■ **WHAT YOU SHOULD DO**: Please begin with the line containing "Sparkling (69, 1993)" and reproduce each line exactly until the records below end, without any pictures.

■ ■ ■ ■ ■

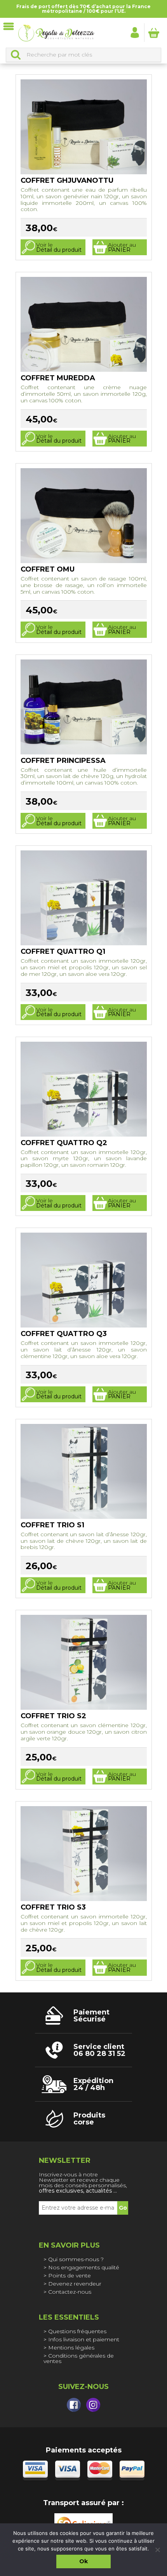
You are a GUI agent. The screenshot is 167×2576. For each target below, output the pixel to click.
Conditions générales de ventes (78, 2358)
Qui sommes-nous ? (76, 2259)
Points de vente (69, 2275)
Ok (83, 2561)
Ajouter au (122, 247)
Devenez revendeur (74, 2283)
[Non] (157, 2550)
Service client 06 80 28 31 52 (99, 2050)
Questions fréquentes (77, 2331)
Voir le (59, 247)
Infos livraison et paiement (83, 2339)
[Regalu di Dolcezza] (56, 33)
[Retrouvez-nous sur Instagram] (93, 2405)
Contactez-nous (69, 2291)
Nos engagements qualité (83, 2267)
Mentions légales (71, 2347)
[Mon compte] (134, 32)
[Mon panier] (153, 32)
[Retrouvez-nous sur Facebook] (74, 2405)
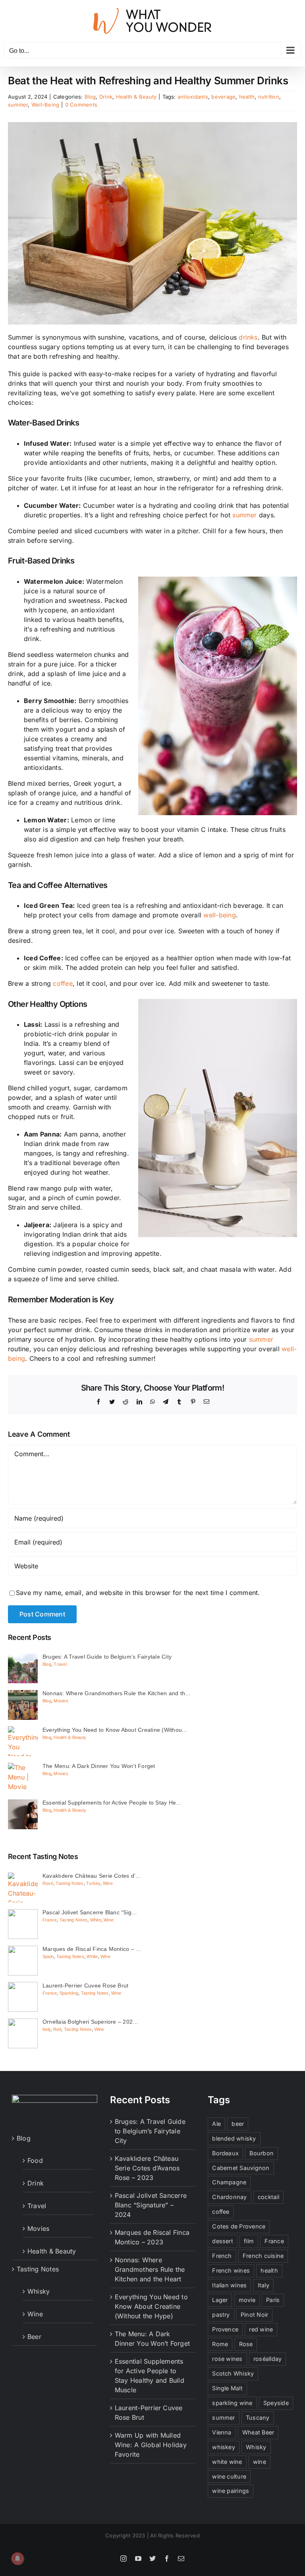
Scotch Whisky (233, 2373)
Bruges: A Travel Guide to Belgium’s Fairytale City (150, 2131)
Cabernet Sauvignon (240, 2167)
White (95, 1919)
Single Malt (227, 2388)
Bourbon (261, 2153)
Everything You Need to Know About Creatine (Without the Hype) (151, 2306)
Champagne (229, 2182)
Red (57, 2029)
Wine (108, 1883)
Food (35, 2160)
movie (247, 2299)
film (249, 2241)
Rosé (47, 1883)
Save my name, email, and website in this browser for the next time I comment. (138, 1593)
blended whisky (234, 2138)
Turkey (93, 1883)
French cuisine (263, 2255)
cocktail (268, 2196)
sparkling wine (232, 2402)
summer (18, 104)
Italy (46, 2029)
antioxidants (193, 96)
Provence (225, 2329)
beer (238, 2123)
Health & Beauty (136, 96)
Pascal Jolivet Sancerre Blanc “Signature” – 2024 (151, 2205)
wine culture (229, 2476)
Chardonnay (229, 2196)
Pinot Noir (254, 2314)
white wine (227, 2461)
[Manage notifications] (17, 2558)
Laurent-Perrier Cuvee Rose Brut (149, 2412)
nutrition (268, 96)
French (222, 2255)
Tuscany (258, 2417)
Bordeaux (225, 2153)
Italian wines (229, 2285)
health (247, 96)
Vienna (221, 2432)
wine (259, 2461)
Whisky (38, 2291)
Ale (216, 2123)
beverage (223, 96)
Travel (60, 1664)
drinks (248, 337)
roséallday (267, 2358)
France (49, 1919)
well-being (219, 915)
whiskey (223, 2447)
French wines (231, 2270)
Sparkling (69, 1993)
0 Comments (81, 104)
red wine (261, 2329)
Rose (246, 2344)
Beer (34, 2337)
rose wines (227, 2358)
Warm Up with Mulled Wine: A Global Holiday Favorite (151, 2444)
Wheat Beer (258, 2432)
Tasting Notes (69, 1883)
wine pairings (230, 2490)
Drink (105, 96)
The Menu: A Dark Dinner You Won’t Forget (152, 2338)
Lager (220, 2299)
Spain (48, 1956)
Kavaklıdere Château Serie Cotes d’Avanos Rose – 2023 (147, 2168)
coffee (62, 983)
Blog (90, 96)
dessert (222, 2241)
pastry (221, 2314)
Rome (220, 2344)
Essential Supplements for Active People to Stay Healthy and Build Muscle (149, 2375)
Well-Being (45, 104)
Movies (61, 1700)
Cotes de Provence (238, 2226)
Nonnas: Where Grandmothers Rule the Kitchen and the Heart (150, 2269)
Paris (273, 2299)
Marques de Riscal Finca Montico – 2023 (152, 2237)
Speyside (276, 2402)
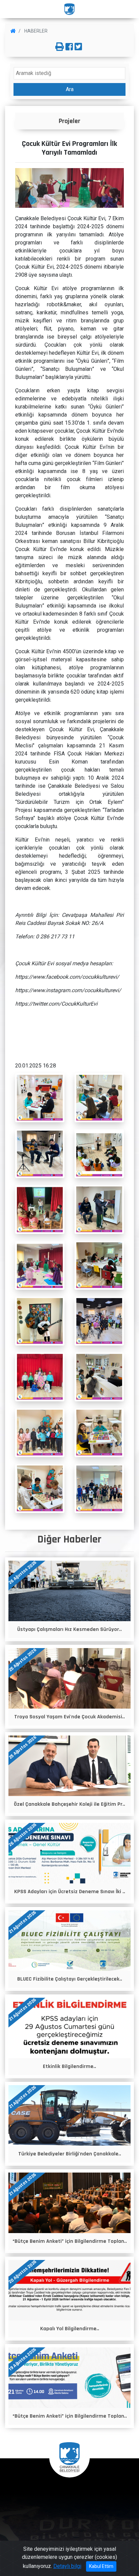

■ ■ ■ ■ ■

■ **SOLUTION FOR THIS EXERCISE**:
Sparkling (69, 1993)
0 Comments (81, 104)
red wine (261, 2329)
Rose (246, 2344)
Beer (34, 2337)
rose wines (227, 2358)
Warm Up with Mulled Wine: A Global Holiday Favorite (151, 2444)
Wheat Beer (258, 2432)
Tasting Notes (69, 1883)
wine pairings (230, 2490)
Drink (105, 96)
The Menu: A Dark Dinner You Won’t Forget (152, 2338)
Lager (220, 2299)
Spain (48, 1956)
Kavaklıdere Château Serie Cotes d’Avanos Rose – 2023 (147, 2168)
coffee (62, 983)
Blog (90, 96)
dessert (222, 2241)
pastry (221, 2314)
Rome (220, 2344)
Essential Supplements for Active People to Stay Healthy and Build Muscle (149, 2375)
Well-Being (45, 104)
Movies (61, 1700)
Cotes de Provence (238, 2226)
Nonnas: Where Grandmothers Rule the Kitchen and the Heart (150, 2269)
Paris (273, 2299)
Marques de Riscal Finca Montico – 2023 (152, 2237)
Speyside (276, 2402)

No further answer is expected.